La compagnie aérienne Ryanair a été épinglée au Royaume-Uni pour des publicités trompeuses sur les émissions de CO2, semant le doute sur la capacité du secteur à convaincre du sérieux de ses engagements climatiques.
L’autorité britannique de régulation de la publicité (ASA) a annoncé mercredi avoir interdit des publicités diffusées par le transporteur à bas coût en septembre 2019 dans la presse écrite, à la radio et à la télévision Le régulateur du secteur a estimé que le groupe irlandais avait induit en erreur les consommateurs, en se présentant comme celui ayant les plus faibles émissions de CO2 en Europe parmi les grandes compagnies aériennes. Or l’ASA a jugé qu’il était difficile de définir ce qu’est une « grande compagnie aérienne » et que les consommateurs pourraient avoir l’impression de moins contribuer aux émissions carbone, ce qui ne peut pas être prouvé. Ces « publicités (…) ne doivent pas apparaître une nouvelle fois sous leurs formes actuelles », a exigé le régulateur, qui demande à Ryanair d’apporter « les preuves nécessaires » pour être en mesure de faire de telles promesses sur l’environnement.
Ryanair « déçu et surpris »
Dans un communiqué, Ryanair s’est dit « déçu et surpris » par la décision, et assure qu’il est le transporteur aérien « le plus vert » en Europe. Selon ses chiffres, il émet 66 grammes de CO2 par passager et par kilomètre, soit une pollution 25% inférieure aux autres grandes compagnies, toujours selon lui. « Nous avons déployé ce message publicitaire avec succès dans dix pays en Europe », avance le groupe, qui reconnaît « avoir fait des ajustements mineurs sur le marché britannique à la demande des autorités compétentes ». Selon son site internet, Ryanair s’est engagé à réduire ses émissions de CO2 sous 60 grammes d’ici 2030 et dit suivre les objectifs fixés par l’Association internationale du transport aérien (Iata) de les abaisser de 50% en 2050 par rapport au niveau de 2005.
Le groupe propose en outre depuis 2018 à ses clients de compenser l’impact sur l’environnement de leur voyage en versant une somme supplémentaire en plus du prix du billet pour financer des projets verts. Ryanair a levé jusqu’à présent 2,5 millions d’euros grâce à cette initiative. Cela n’a pas empêché la compagnie d’avoir été classée parmi les dix entreprises les plus polluantes d’Europe, selon des chiffres d’avril 2019 publié par l’ONG Transport & Environnement. Ce rapport, qui se fondait sur la totalité des émissions de CO2 en 2018, montrait que Ryanair figurait à la 10e place, derrière neuf producteurs de charbon d’Allemagne, de Pologne et de Bulgarie.

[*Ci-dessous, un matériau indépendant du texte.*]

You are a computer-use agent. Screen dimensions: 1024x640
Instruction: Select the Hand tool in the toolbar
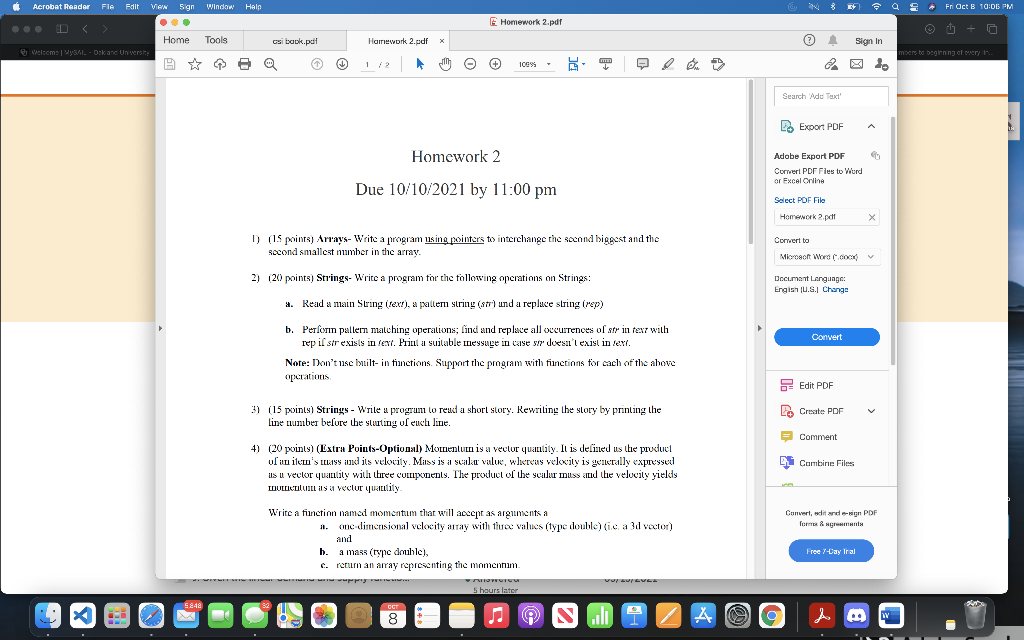pyautogui.click(x=444, y=63)
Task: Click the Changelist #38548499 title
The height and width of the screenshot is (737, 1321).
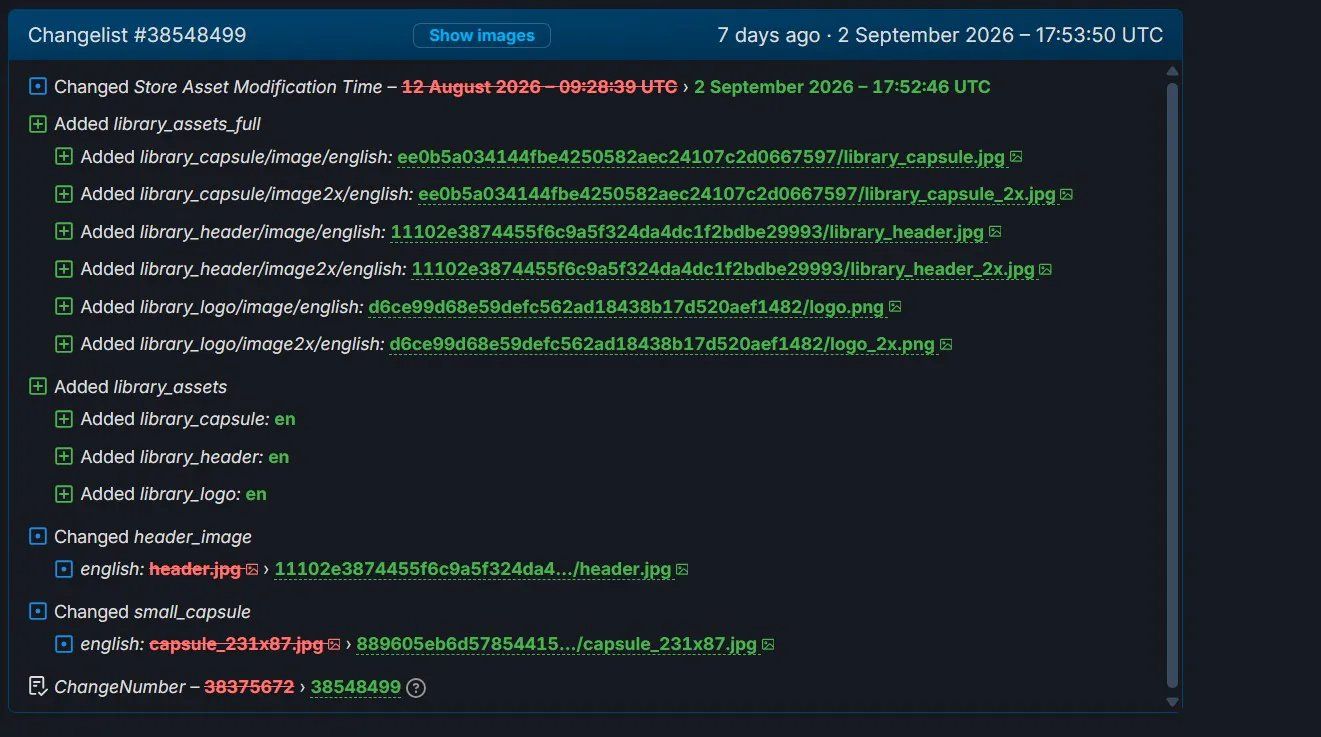Action: pos(137,35)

Le secteur aérien très critiqué
En revanche, une récente étude de l’association britannique de consommateurs Which? avait constaté que les vols de Ryanair figuraient parmi les moins polluants sur un échantillon de destination. « Toutefois, nous avons aussi observé que les mécanismes de compensation carbone proposés par Ryanair font peu ou rien pour réduire les émissions », signale Rory Boland, un responsable de Which?. L’association salue dans le même temps la décision du régulateur de la publicité, surtout au moment où les messages sur l’environnement rencontrent un écho de plus en plus important dans la société. « Des millions de voyageurs veulent faire des choix plus verts quand ils partent en vacances et le régulateur a raison de réprimander les entreprises qui compliquent les choses avec de l’information erronée », selon Rory Boland.
La pression augmente sur le secteur aérien, qui est accusé par les ONG d’être particulièrement polluant et de ne pas faire assez pour lutter contre la crise climatique. Depuis quelques mois, des citoyens se mobilisent, à l’image de la militante écologiste Greta Thunberg, pour appeler au boycott de l’avion, notamment en Suède où le mouvement « flight shaming » (faire honte de prendre l’avion) incite les voyageurs à privilégier d’autres moyens de transport. Le secteur multiplie dans le même temps les promesses à l’instar de l’industrie britannique qui veut atteindre la neutralité carbone d’ici 2050 comme annoncé par l’organisation Sustainable Aviation, regroupant l’aéroport londonien d’Heathrow, les compagnies aériennes British Airways et EasyJet et les constructeurs Airbus et Boeing. Ces entreprises entendent respecter cet objectif grâce à des projets d’avions moins polluants et aux controversés mécanismes de compensation, ce qui n’a pas convaincu les ONG comme Greenpeace qui accuse le secteur de « greenwashing ».